Ângela Merkel foi, seguramente, o político mais aplaudido e respeitado dentro e fora da União Europeia enquanto Chanceler da Alemanha durante dezasseis anos.
Foi muito criticada pela forma como reagiu à crise das dívidas soberanas na sequência da instabilidade financeira provocada nos EUA pelo desgoverno, criminoso, dos empréstimos "sub prime", empacotados e distribuídos também na UE sem que o alarme tivesse soado antes de terem sido atingidos gigantes financeiros, um dos quais, o Lehman Brothers, caiu, e na queda precipitou a confiança dos investidores em todo mundo.
Podia Merkel ter intervindo de forma diferente e evitado o quase colapso da União Europeia. Podia, mas, na hora limite foi Merkel quem resgatou a Grécia e, com esse resgate, inverteu o rumo para o colapso da União.
Ainda assim, foi Mário Draghi, como governador do BCE, quem consolidou a estabilidade da moeda única europeia numa altura em que os custos das dívidas soberanas de alguns países, entre os quais Portugal, se tinham tornado insuportáveis.

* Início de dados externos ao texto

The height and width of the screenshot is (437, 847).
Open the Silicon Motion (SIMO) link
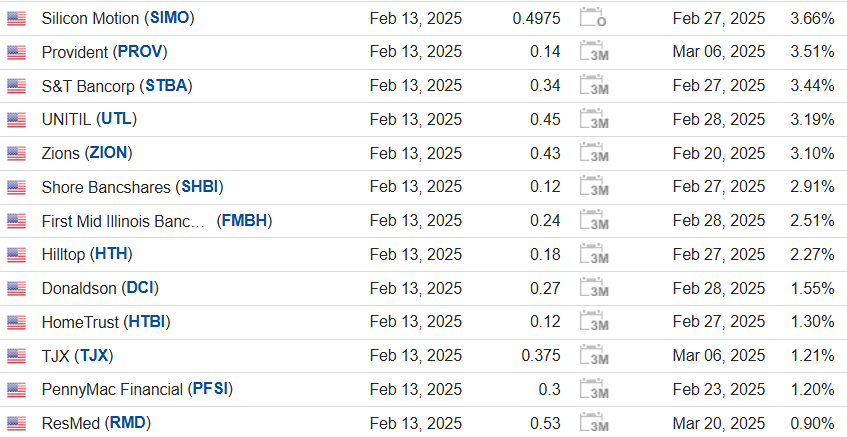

Na crise da avalanche de refugiados das guerras da Síria, do Afeganistão, entre outras, Merkel impôs, contra a recusa de outros membros da União Europeia e de muitos compatriotas seus, acolher e propor medidas de acolhimento de muitos que, por caminhos sem alternativa, procuravam com alto risco de vida, terra segura.
Pouco tempo depois de Merkel ter cessado funções, por vontade própria, Putin inicia uma guerra de arrasamento da Ucrânia que, segundo notícias de ontem, não termina enquanto "não cumprir objectivos nobres no Donbass". Uma declaração tão fugaz como todas as outras que fez desde que o arrasamento começou.
Com este golpe Putin gerou (intenção dele, inequivocamente) um choque que pode estilhaçar a União Europeia porque, além do mais, vários membros da União Europeia confiaram em Putin e assinaram contratos de fornecimento de gás, petróleo e carvão indispensáveis ao funcionamento das suas economias que podem ser substituídos por contratos com outros fornecedores mas não de um dia para o outro e os consumidores europeus, vivendo num regime livre, democrático, não se sujeitarão a restrições muito facilmente imponíveis em ditadura como a de Putin.
E de quem é a culpa desta ingenuidade de ter confiado em Putin?
De Ângela Merkel!, aponta o dedo crucificador do coro que há poucos meses a santificava.
É verdade que Merkel acreditou que os vínculos comerciais entre os povos são os laços mais seguros para evitar as guerras entre quem os celebra. Foi assim que nasceram as organizações de comércio livre que tiraram de poços de pobreza milhares de milhões de povos. Assim se tornou a China um gigante em várias dimensões da ciência e da tecnologia. O mesmo caminho com que outros povos, com oportunidades diferentes, reduzem os seus níveis de miséria. O índice de desenvolvimento humano medido pela ONU cresceu, globalmente, como nunca antes na história da humanidade desde a Segunda Guerra Mundial. Assim se transpôs um período de paz, pontuado por conflitos localizados, nunca antes atingido no mundo.
Ângela Merkel acreditou. Acreditámos todos que a convivência pacífica entre os povos se fortalece com a interdependência da satisfação das suas necessidades para uma vida digna.
A ingenuidade de Ângela Merkel foi ter acreditado que Putin estava disponível para conviver pacificamente com os outros povos do continente europeu. Putin enganou-a.
Enganou-a e continua a enganar-nos a todos.
1 comment:
Muito bom texto, caro Rui. Subscrevo, apenas com uma reticência: não foi ela que iniciou o processo de dependência do gás russo. Mas incentivou-o, incorrendo activamente na lenga-lenga ecologista. E esses saem de fininho desta contenda.